«Ça fait pas mal de temps que je suis né.
Ça fait, à la fois, très longtemps et ça fait très peu de temps. Je ne suis pas encore arrivé à comprendre ce qui m'est arrivé. Il me reste très peu de temps pour comprendre ce que je n'ai pas encore compris et je ne pense guère pouvoir y parvenir. Je ne suis point parvenu non plus à admettre l'existence et à m'admettre moi-même. Je ne vois rien au-delà de ces êtres et de ces choses qui m'entourent et qui me paraissent des énigmes, ou à peu près.
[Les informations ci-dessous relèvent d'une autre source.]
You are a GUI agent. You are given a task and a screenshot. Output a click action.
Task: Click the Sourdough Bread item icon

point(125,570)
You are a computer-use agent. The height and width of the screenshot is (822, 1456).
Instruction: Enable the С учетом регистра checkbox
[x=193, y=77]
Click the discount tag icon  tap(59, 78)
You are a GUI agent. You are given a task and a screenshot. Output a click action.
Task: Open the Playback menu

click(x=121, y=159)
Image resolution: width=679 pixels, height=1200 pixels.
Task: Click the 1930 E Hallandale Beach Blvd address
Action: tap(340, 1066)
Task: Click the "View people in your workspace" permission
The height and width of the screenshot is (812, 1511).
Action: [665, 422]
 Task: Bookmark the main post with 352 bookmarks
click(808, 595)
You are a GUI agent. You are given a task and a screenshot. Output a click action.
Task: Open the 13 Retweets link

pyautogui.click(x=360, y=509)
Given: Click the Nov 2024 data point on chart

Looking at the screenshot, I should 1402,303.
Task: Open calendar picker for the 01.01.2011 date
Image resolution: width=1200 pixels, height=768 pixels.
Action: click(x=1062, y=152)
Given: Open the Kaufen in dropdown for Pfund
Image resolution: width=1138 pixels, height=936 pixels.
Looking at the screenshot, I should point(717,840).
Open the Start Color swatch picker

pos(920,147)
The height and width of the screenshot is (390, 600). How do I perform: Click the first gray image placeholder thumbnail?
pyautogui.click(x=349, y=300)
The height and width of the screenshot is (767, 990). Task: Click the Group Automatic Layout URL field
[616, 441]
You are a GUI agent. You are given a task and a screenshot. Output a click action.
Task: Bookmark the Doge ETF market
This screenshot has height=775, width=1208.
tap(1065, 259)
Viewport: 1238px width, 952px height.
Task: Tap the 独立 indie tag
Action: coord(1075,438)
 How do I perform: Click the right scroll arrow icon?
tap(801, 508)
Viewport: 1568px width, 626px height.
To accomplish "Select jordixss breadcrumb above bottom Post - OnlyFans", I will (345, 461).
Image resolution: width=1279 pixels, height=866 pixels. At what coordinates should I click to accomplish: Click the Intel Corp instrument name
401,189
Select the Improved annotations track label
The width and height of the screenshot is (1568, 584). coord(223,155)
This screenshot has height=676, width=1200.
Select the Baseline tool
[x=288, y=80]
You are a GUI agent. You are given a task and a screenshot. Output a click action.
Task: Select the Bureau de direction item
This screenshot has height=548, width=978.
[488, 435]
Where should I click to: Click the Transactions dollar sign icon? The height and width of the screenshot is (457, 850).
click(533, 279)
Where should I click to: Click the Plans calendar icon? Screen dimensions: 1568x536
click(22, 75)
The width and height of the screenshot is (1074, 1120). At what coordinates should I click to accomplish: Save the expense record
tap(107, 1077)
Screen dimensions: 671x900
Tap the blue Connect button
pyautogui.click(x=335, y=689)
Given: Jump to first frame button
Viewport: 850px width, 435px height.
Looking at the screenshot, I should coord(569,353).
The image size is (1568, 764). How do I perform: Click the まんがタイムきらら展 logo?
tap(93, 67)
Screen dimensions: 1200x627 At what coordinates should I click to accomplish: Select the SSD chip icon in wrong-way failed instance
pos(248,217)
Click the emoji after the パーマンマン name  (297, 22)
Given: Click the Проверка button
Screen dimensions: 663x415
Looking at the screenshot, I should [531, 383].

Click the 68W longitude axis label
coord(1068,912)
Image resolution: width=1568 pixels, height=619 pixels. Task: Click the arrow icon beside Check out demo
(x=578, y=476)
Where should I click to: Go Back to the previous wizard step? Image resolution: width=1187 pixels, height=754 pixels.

Je m'entends difficilement avec les uns ou les autres, ou pas du tout, ou rarement, puisque je ne m'entends pas avec moi non plus. Les satisfactions que j'ai cherchées pour combler une vie, un vide, une nostalgie et que j'ai obtenues ont réussi parfois, mais si peu, à cacher le malaise existenciel. Elles m'ont distrait mais elles ne peuvent plus le faire. Les douleurs, chagrins, échecs, m'ont semblé toujours plus vrais que les réussites ou le plaisir. J'ai toujours essayé de vivre mais je suis passé à côté de la vie. Je crois que c'est ce que ressentent la plupart des hommes. Je n'ai pas su m'oublier. Pour m'oublier, il faut oublier non seulement ma propre mort, mais oublier que ceux que l'on aime meurent, et que le monde a une fin. L'idée de la fin m'angoisse et m'exaspère. Je n'ai été vraiment heureux que saoul. Hélas, l'alcool tue la mémoire et je n'ai gardé que des souvenirs brumeux de mes euphories. La vie est malheur. Cela ne m'empêche pas de préférer la vie à la mort, exister à ne pas exister, car je ne suis pas sûr d'être une fois que je n'existerai plus. exister étant la seule manière d'être que je connaisse, je m'accroche à cette existence, car je ne puis m'imaginer, hélas, une manière d'être hors de l'existence.»
Journal en miettes. Eugène Ionesco. Mercure de France (1967)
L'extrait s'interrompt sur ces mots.